BORROWER:   AMREP Southwest, Inc.                  BANK:   Compass Bank
            333 Rio Rancho Drive NE                       Corporate Banking
           Rio Rancho, New Mexico 87124-1450             505 Marquette NW
                                                        Albuquerque, NM   87102

Principal Amount:--$25,000,000.00                        Date: September 18, 2006

PROMISE TO PAY. AMREP Southwest,   Inc.   ("Borrower")   promises to pay to Compass
Bank ("Bank"),   or order,   in lawful money of the United States of America,   the
principal amount of Twenty Five Million Dollars   ($25,000,000.00)   or so much as
may be outstanding,   together with interest on the unpaid outstanding   principal
balance of each   advance.   Interest   shall be   calculated   from the date of each
advance until repayment of each advance.

LINE OF CREDIT.

════════════════════

Can you carry on the promissory note to Compass Bank from its last heading, "LINE OF CREDIT."?

Given data -
════════════════════

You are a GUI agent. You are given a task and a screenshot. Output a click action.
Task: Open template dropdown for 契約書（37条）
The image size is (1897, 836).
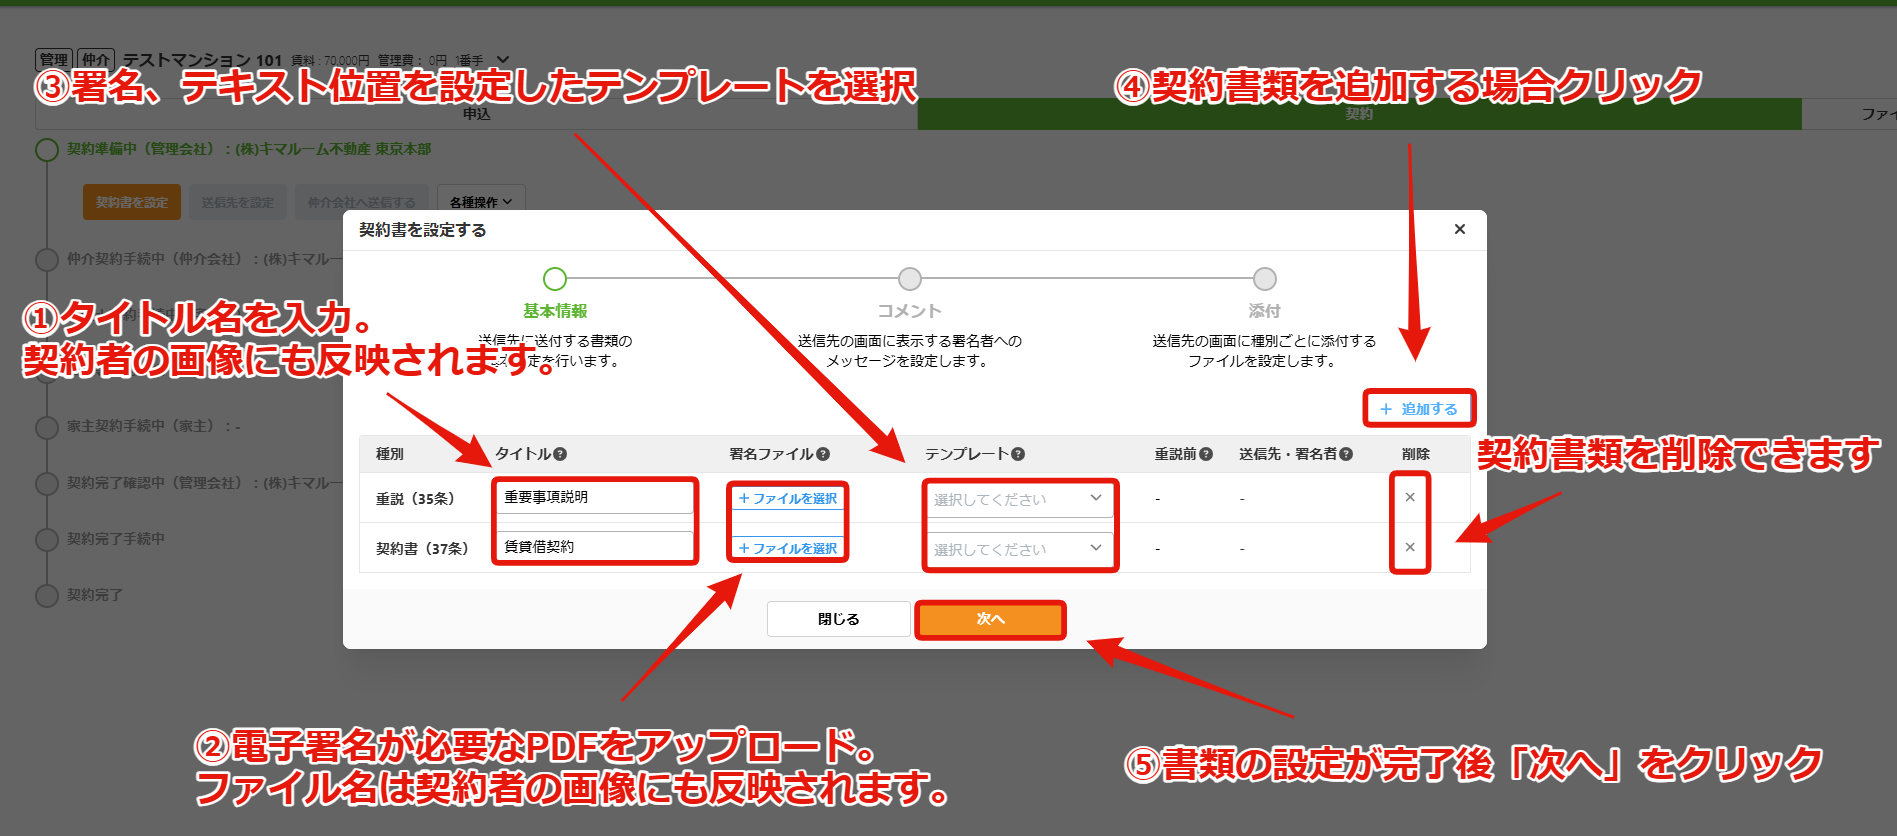click(x=1019, y=549)
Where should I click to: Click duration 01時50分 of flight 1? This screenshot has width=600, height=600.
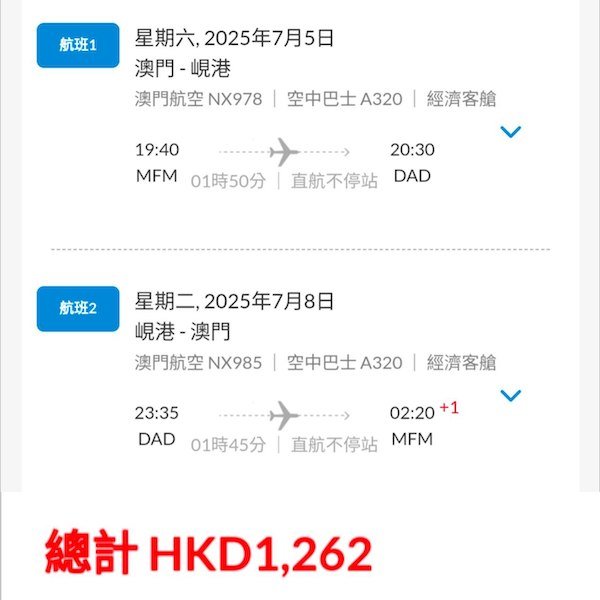(x=228, y=181)
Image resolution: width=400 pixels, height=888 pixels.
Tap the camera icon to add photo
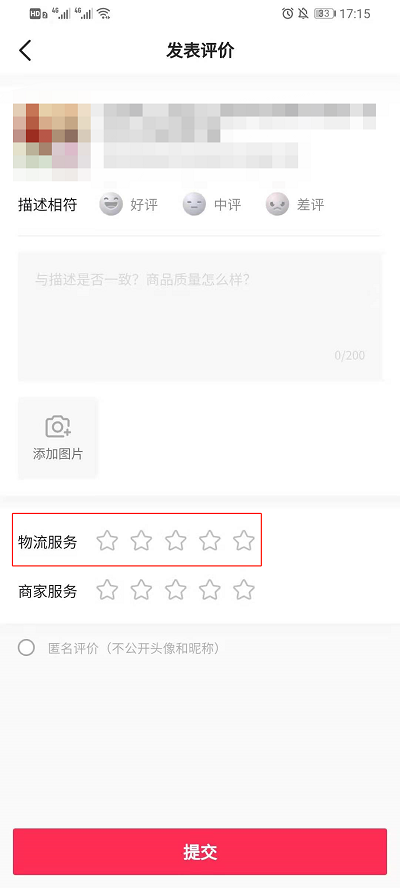pyautogui.click(x=58, y=426)
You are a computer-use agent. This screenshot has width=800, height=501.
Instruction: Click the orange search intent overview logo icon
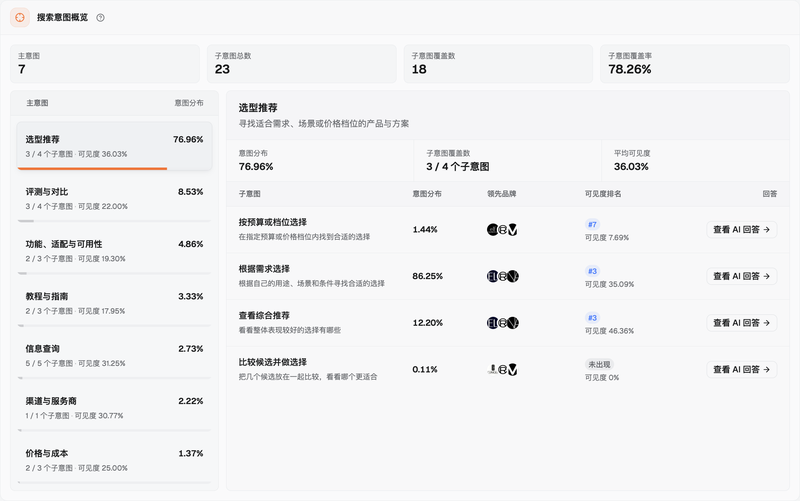point(20,17)
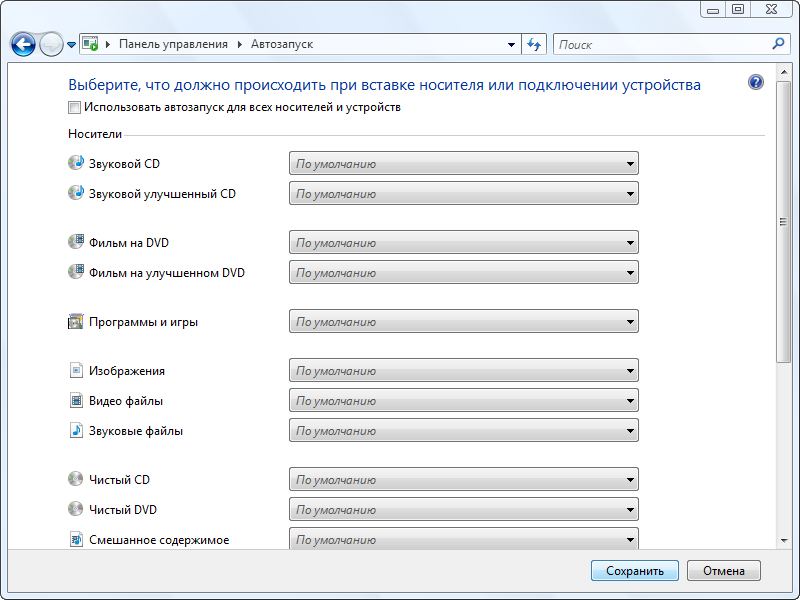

════════════════════

Response to the exercise -
     1. REVOLVING LINE. This Note evidences a revolving line of credit. Advances
under this Note, as well as   directions   for payment from   Borrower's   accounts,
must be   requested   by Borrower in writing   through   its   designated   Authorized
Persons.   The   unpaid   principal   balance   owing on this Note at any time may be
evidenced by endorsements on this Note or by Bank's internal records,   including
daily computer   print-outs.   Bank will have no obligation to advance funds under
this Note if a default has occurred under the terms of this Note, or Borrower is
not in compliance with the Agreement (defined below) or with any other agreement
that Borrower has with Bank, including any agreement made in connection with the
signing of this Note.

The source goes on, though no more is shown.